Relational vs NoSQL Databases
The fundamental split in the data world. Both are valid, neither is universally better, and the right choice depends on the shape of your data and the questions you ask of it.
Relational (SQL) databases
A relational database stores data in tables with rows and columns. Tables relate to each other via foreign keys. You interrogate the data with SQL — a declarative language where you say what you want, not how to get it.
Examples: PostgreSQL, MySQL/MariaDB, Microsoft SQL Server, Oracle, SQLite.
What makes them “relational”
- Schema-first — you define columns and their types up front. A row must match the schema.
- Relations — the “parent → child” links are first-class, enforced with foreign keys.
- Normalization — breaking data into many small tables to avoid duplication. One customer record, one address record, linked by ID.
- ACID Transactions — all-or-nothing, correctness-first.
- SQL — the common query language that has outlived nearly every competing vision of the future since the 1970s.
Strengths
- Consistency — the data you read is always the data that was most recently committed.
- Joins — combining data from multiple tables in one query. The killer feature of SQL.
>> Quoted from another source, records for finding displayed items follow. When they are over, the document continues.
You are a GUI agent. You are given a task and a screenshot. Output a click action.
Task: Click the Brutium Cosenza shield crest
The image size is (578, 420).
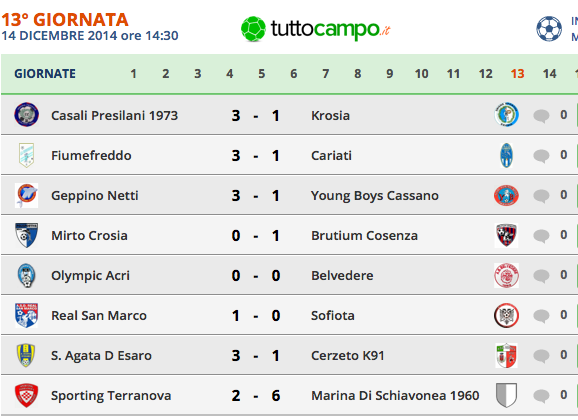(506, 235)
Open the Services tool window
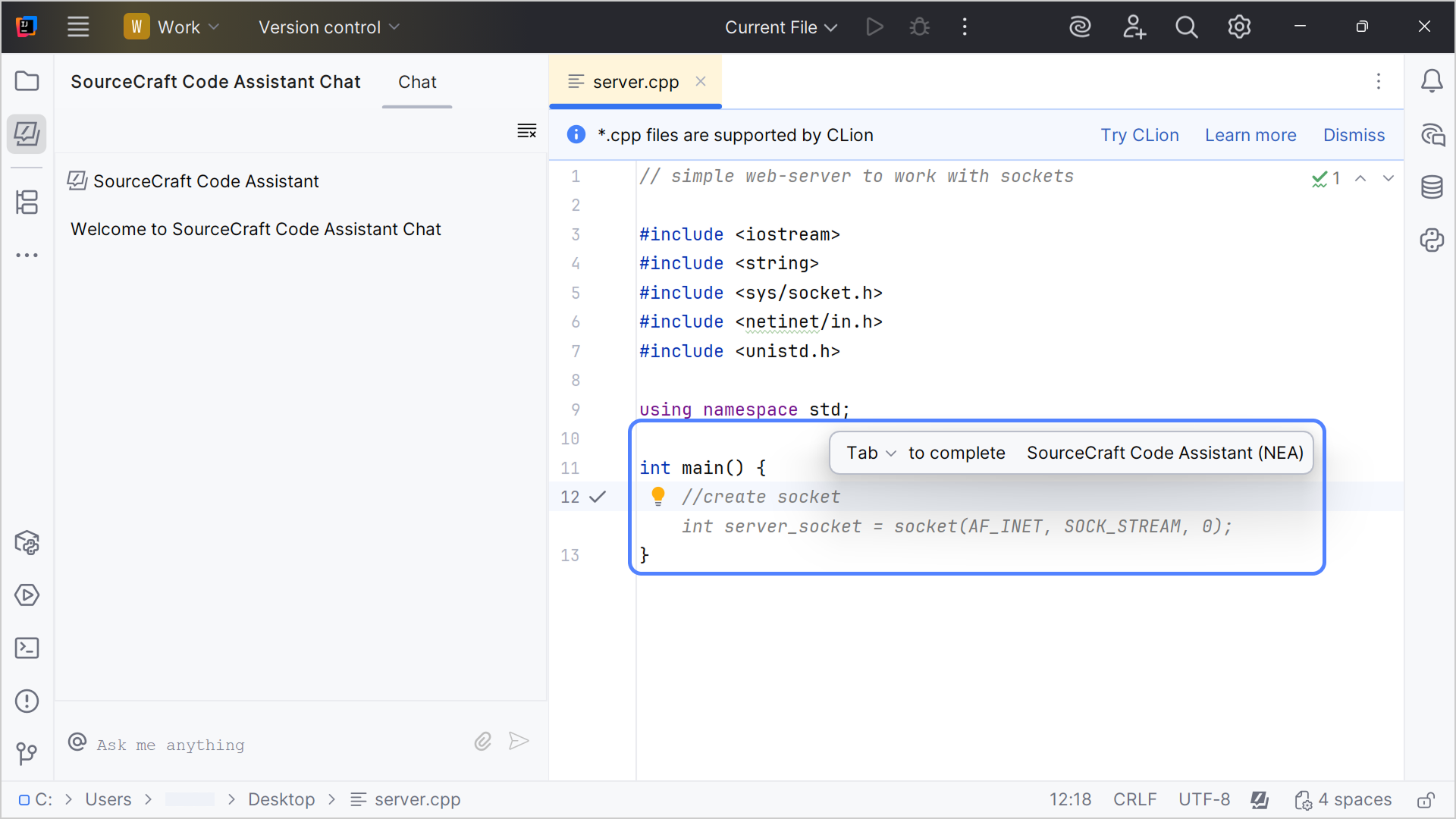The width and height of the screenshot is (1456, 819). click(x=27, y=595)
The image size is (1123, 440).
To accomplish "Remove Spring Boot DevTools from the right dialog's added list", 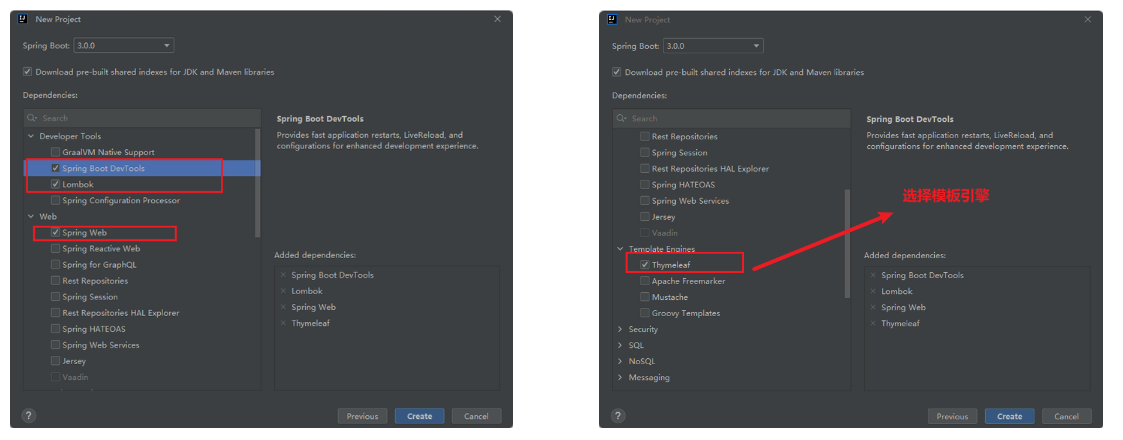I will (x=873, y=275).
- Mature tooling — decades of optimisation, backup tools, replication patterns, tuning knowledge.
Trade-offs
- Scaling writes is hard — scaling up (bigger server) works; scaling out (many servers sharing the write load) is hard because ACID guarantees fight horizontal distribution.
- Schema changes are friction — adding a column to a billion-row table can take hours.
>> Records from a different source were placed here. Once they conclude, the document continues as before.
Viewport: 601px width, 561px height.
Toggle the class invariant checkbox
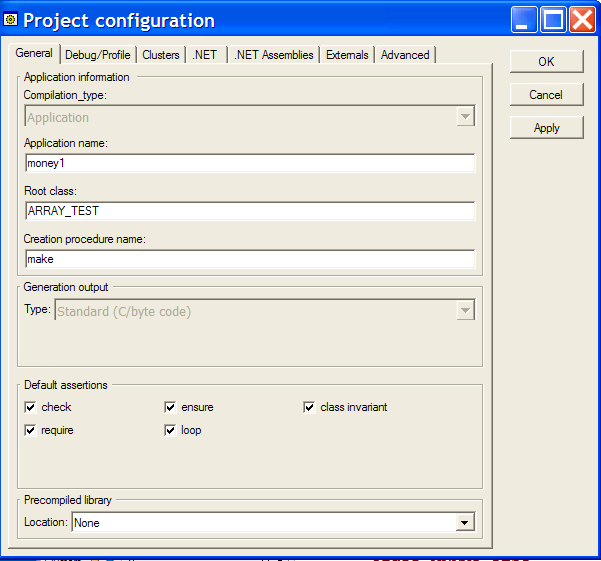coord(310,407)
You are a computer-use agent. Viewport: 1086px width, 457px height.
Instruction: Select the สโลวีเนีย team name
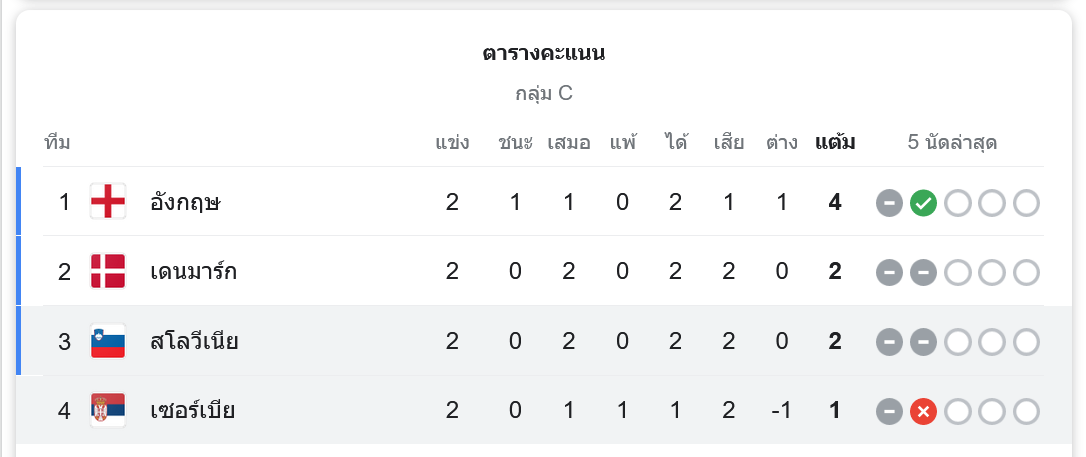tap(194, 341)
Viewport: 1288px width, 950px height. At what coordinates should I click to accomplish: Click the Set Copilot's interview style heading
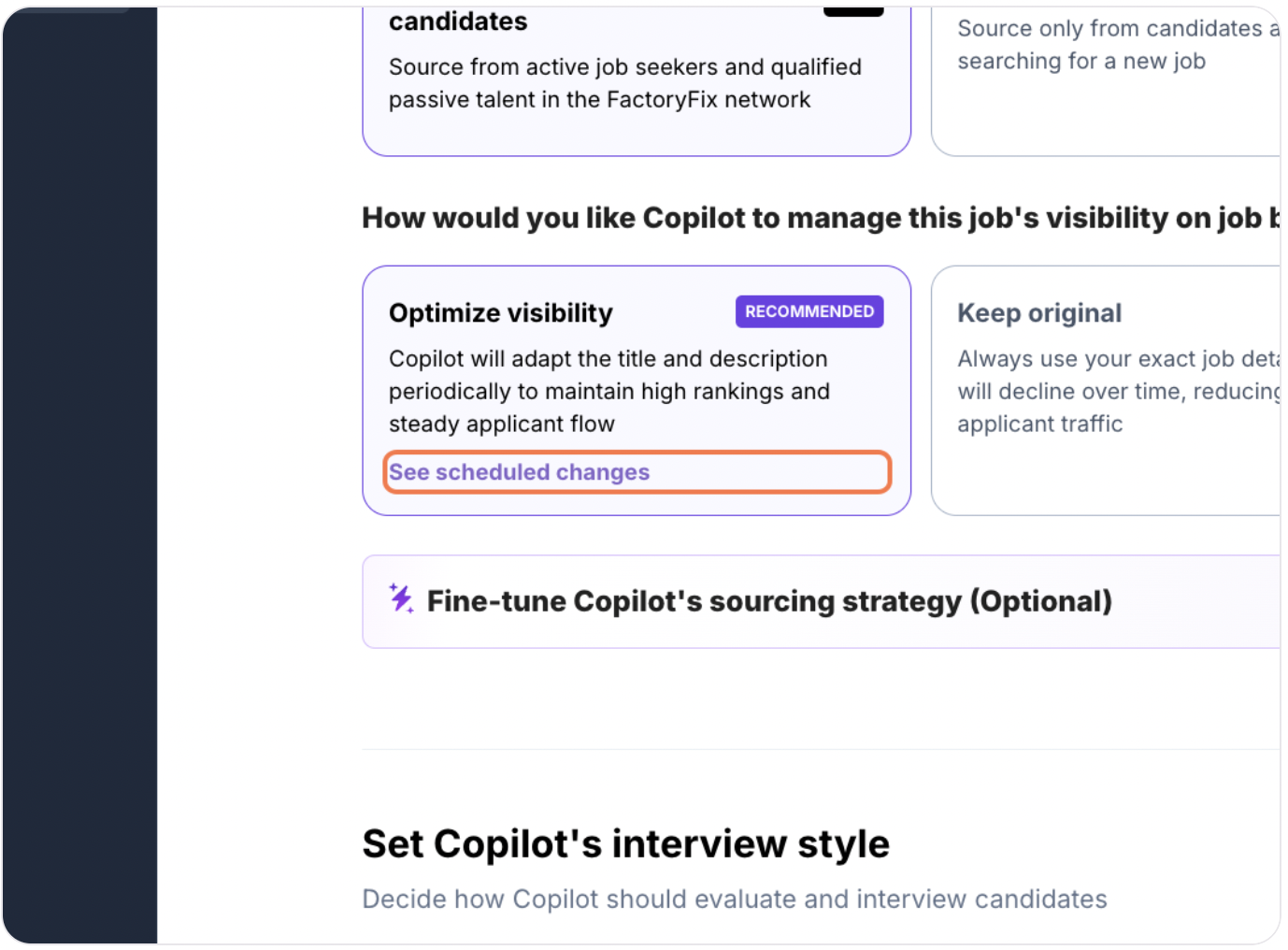point(625,843)
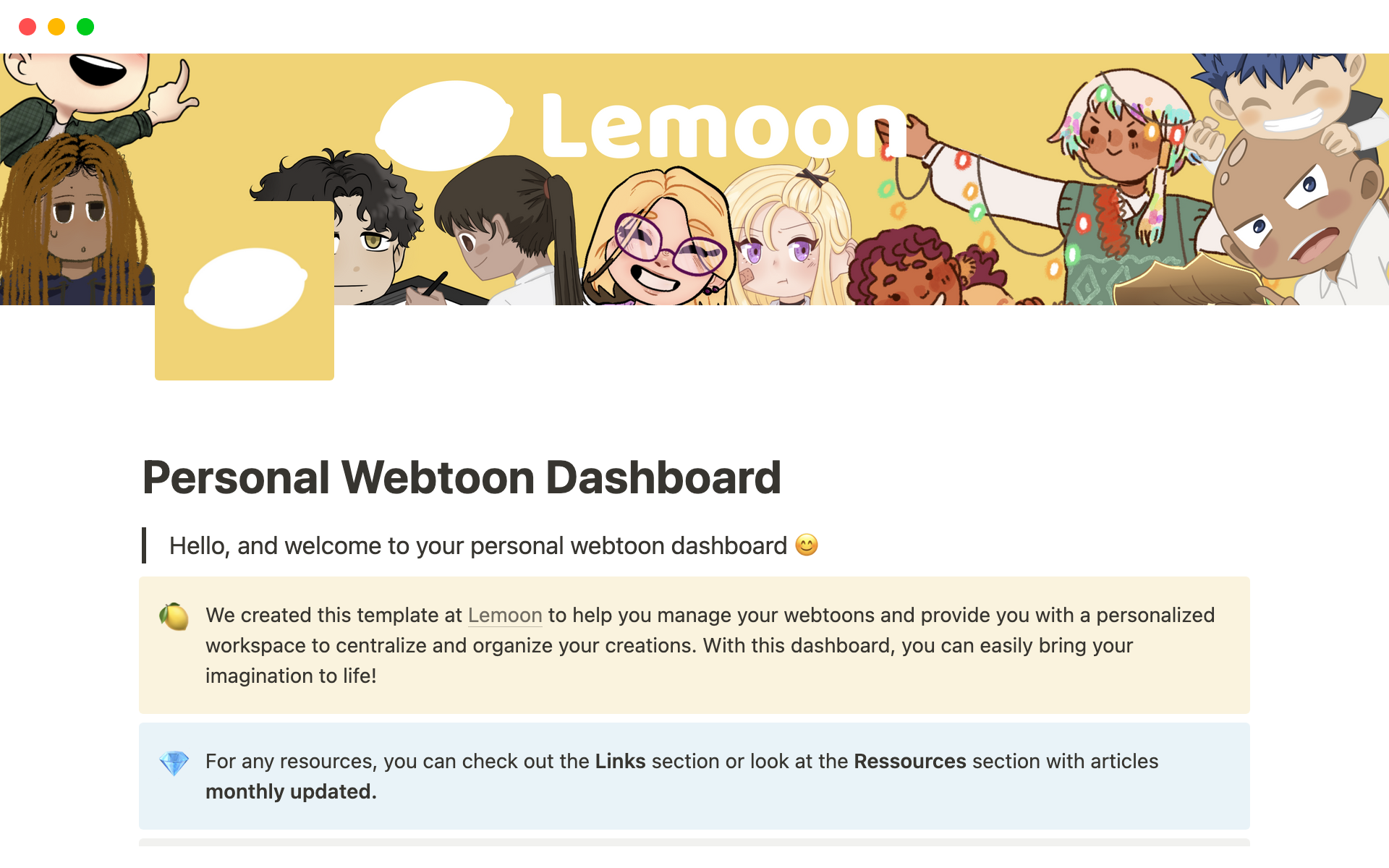Click the character with brown dreadlocks

tap(76, 217)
- Not great for non-tabular data — JSON, time-series, graph-like data fit awkwardly (though modern Postgres handles them surprisingly well).
NoSQL databases
“NoSQL” = “Not Only SQL.” It’s a catch-all for everything that doesn’t fit the relational model. There are really four sub-families:
1. Document databases
Store data as self-contained JSON-like documents. Each document can have different fields. No join, no fixed schema.
- Examples: MongoDB, Couchbase, AWS DocumentDB
- Good for: content systems, product catalogs, anything where each record has variable fields
2. Key-value stores
The simplest — a giant dictionary. Key → value. Extremely fast. Rich operations on values sometimes (lists, sets, counters).
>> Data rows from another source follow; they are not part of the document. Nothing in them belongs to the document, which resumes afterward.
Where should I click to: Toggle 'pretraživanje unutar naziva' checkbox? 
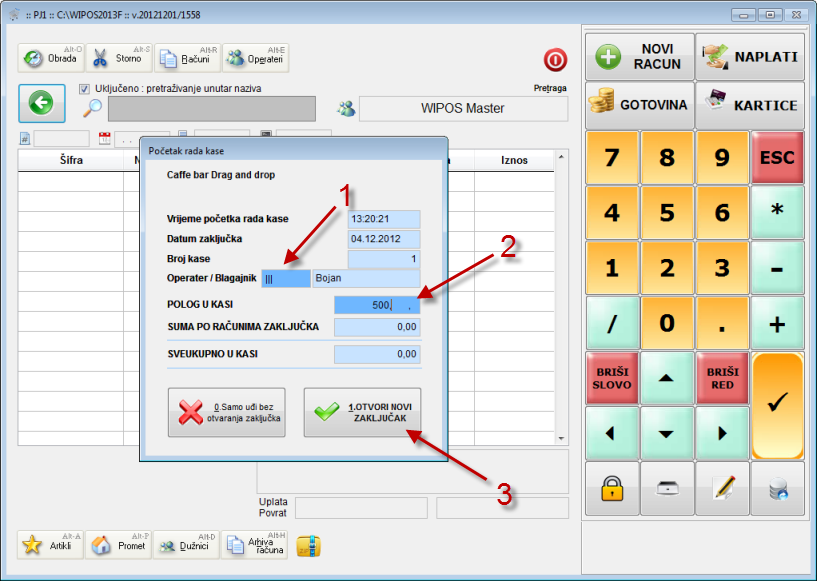tap(84, 89)
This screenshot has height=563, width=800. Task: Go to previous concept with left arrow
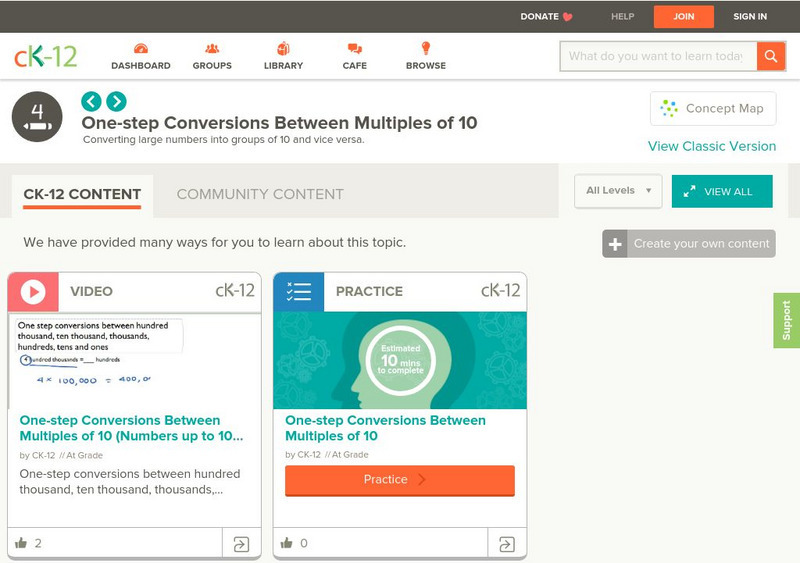point(91,101)
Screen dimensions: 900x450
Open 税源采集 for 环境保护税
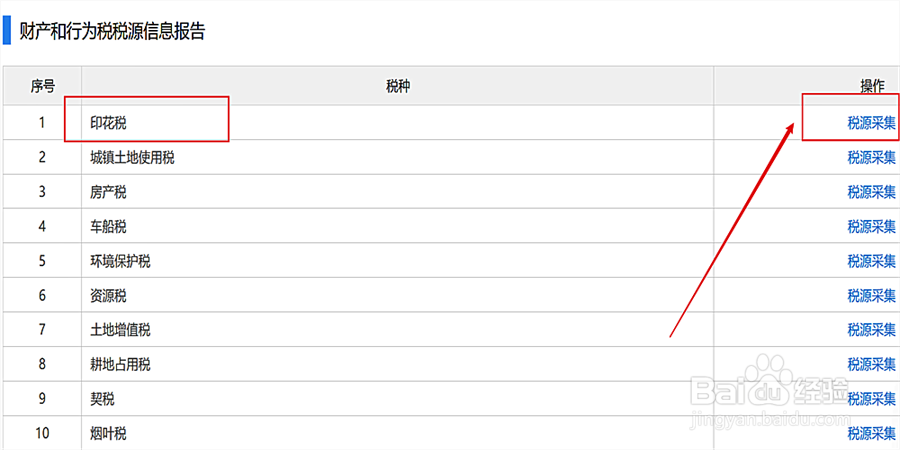pos(871,261)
- Examples: Redis, Memcached, AWS DynamoDB (partly)
- Good for: caches, session storage, simple lookups, real-time counters
3. Wide-column stores
Like a relational table but with trillions of rows and flexible columns per row. Designed for massive scale.
- Examples: Apache Cassandra, ScyllaDB, Google Bigtable, HBase
- Good for: time-series data, log ingestion, write-heavy workloads at huge scale
4. Graph databases
First-class nodes and edges. Queries traverse relationships efficiently.
- Examples: Neo4j, ArangoDB, Amazon Neptune
- Good for: social graphs, fraud detection, recommendation engines, anything where “how are these things connected?” is the main question
The CAP theorem (the big trade-off)
In a distributed system you can have two of these three, not all three:
- Consistency — every read sees the most recent write
- Availability — every request gets a response
- Partition tolerance — the system keeps working when parts can’t talk to each other
Network partitions are unavoidable in practice, so the real choice is CP vs AP:
- CP systems (most SQL, MongoDB with strong consistency) — prefer to refuse requests rather than serve stale data during a partition
- AP systems (Cassandra, DynamoDB) — keep serving, accept that some reads may return older values temporarily (“eventual consistency”)
Traditional SQL chooses CP by default. Many NoSQL systems choose AP by default.
When to pick which
Pick relational if
- Your data has a clear, stable schema with relations
- You need transactions across multiple rows/tables (ACID Transactions)
- Your queries involve joining multiple entities (“all orders from customers in Georgia with total > $500”)
- You’re not at hyperscale (which is most of us)
Pick NoSQL if
- Your data is document-shaped, variable, or schema-less
- You need to scale writes horizontally across many nodes
- Your access pattern is simple and predictable (get-by-key, time-series append)
- Latency matters more than strong consistency
- You have specific workload: graph, time-series, search, cache
Real-world answer: both
Most production systems use multiple databases:
- Relational for core transactional data (orders, users, accounts)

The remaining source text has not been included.